— start of Article —

Migration guide: pixecog preprocess/ieeg → pipeio v2 snakebids app¶
This document audits the current preprocess/ieeg flow in pixecog and provides a
step-by-step migration guide for converting it to a pipeio v2 snakebids app layout.
1. Current layout audit¶
1.1 Directory structure¶
code/pipelines/preprocess/ieeg/
├── Snakefile # monolithic, 693 lines, ~25 rules
├── config.yml # 332 lines: pybids_inputs, registry, params
├── Makefile # notebook publishing workflow
├── scripts/ # 14 active scripts + 2 deprecated subdirs
│ ├── badlabel.py
│ ├── badness_video.py
│ ├── feature.py
│ ├── feature_umap.py
│ ├── filter.py
│ ├── interpolate.py
│ ├── lfp_video.py
│ ├── plot_feature_maps.py
│ ├── rowcol_noise.py
│ ├── ttl_removal.py
│ ├── linenoise/ # 7 scripts (zapline, comb profiling, downsample)
│ └── noise_tfspace/ # 3 scripts (spectrogram, summary, report)
├── notebooks/ # 21 notebooks (jupytext .py format)

— end of Article —

- Short task 1
Return the passage of the migration guide starting at "Migration guide: pixecog" and ending at "snakebids app layout.", copied word for word.
- Short task 2
In one to three sentences, explain what purpose the migration guide gives for the Makefile in the preprocess/ieeg directory.

— start of Provided material —

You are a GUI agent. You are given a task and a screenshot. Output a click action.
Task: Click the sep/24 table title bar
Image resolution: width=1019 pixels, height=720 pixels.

— end of Provided material —

- Expected answer 1
Migration guide: pixecog preprocess/ieeg → pipeio v2 snakebids app¶
This document audits the current preprocess/ieeg flow in pixecog and provides a
step-by-step migration guide for converting it to a pipeio v2 snakebids app layout.

- Expected answer 2
The Makefile handles the notebook publishing workflow. It sits alongside the Snakefile and config.yml in the code/pipelines/preprocess/ieeg/ directory.